I can remember sitting at the table with my wife and tears just streaming down her face. She looked at me and she said, “Somebody is praying for us right now. I can feel it.” There’s a sense of peace that passes all understanding when somebody is praying for you. There’s something that happens in your spirit that can’t happen with a counselor, it can’t happen even with scripture. There’s something that happens in prayer that can’t happen any other way. Pray for your pastor.
The second thing is speak a good word for your pastor. Let them know that you’re there to protect them. Let me put this in context though. Don’t go to your pastor and say, “Boy, I was with a group the other day just ripping you to shreds, but I spoke up for you pastor.” You can leave that first part out. It would be better if you didn’t say that part. Let your pastor know, “I’m for you and I appreciate you.” Be specific about what you appreciate. The whole general, “Yeah, you’re doing a great job”, that’s better to hear than you’re not, but it really doesn’t mean anything. Guys, you know if you … I’m getting a little off subject here, but if you just say to your wife every once in a while, “You’re great.” Well, that doesn’t really give her enough to go on. She’ll want to know “Why did you say that? What did you mean? In what areas? Can you give me some examples?” Compliments without examples really only carry so much positivity. I’m not even sure that’s a word. Be specific when you are speaking a good word for your pastor.
By the way, I did two in one there. The first one is pray. The second was protect. The third one is encourage. I meant to be specific when I was talking about encouragement. The fourth one is give to your church. Attend.
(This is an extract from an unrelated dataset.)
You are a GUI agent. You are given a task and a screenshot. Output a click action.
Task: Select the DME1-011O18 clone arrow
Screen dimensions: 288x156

Volunteer. See, this one actually requires something of you. I’m telling you, this is important because trend lines in churches, this is America, Jack, and if the trend lines are going downward, pastors in jeopardy. I speak from experience. I want you to know that it’s important. An important way to support your leadership, and this isn’t just the pastors, this is the elders, this is the Sunday school teachers, this is the deacons, these are all the people that are leading your church, is to be a part of the productive portion of that congregation. The people who give, the people who attend, the people who volunteer, there’s probably no more substantive way that you can support your pastor, other than prayer because told you prayer is bottom line, than that.
Okay, let’s take some time around the tables. You’ve got the questions there. Discuss together how you can be improved in your approach to your pastor. Go ahead.
Lord, thanks for this time together. We love you and we love those that you have given us to bring us closer to you. Help us to be their ministers. Help us to be their encouragers. Help us to walk more like Jesus, which should be their main encouragement. We pray this in his name, Amen. Thanks, y’all for coming.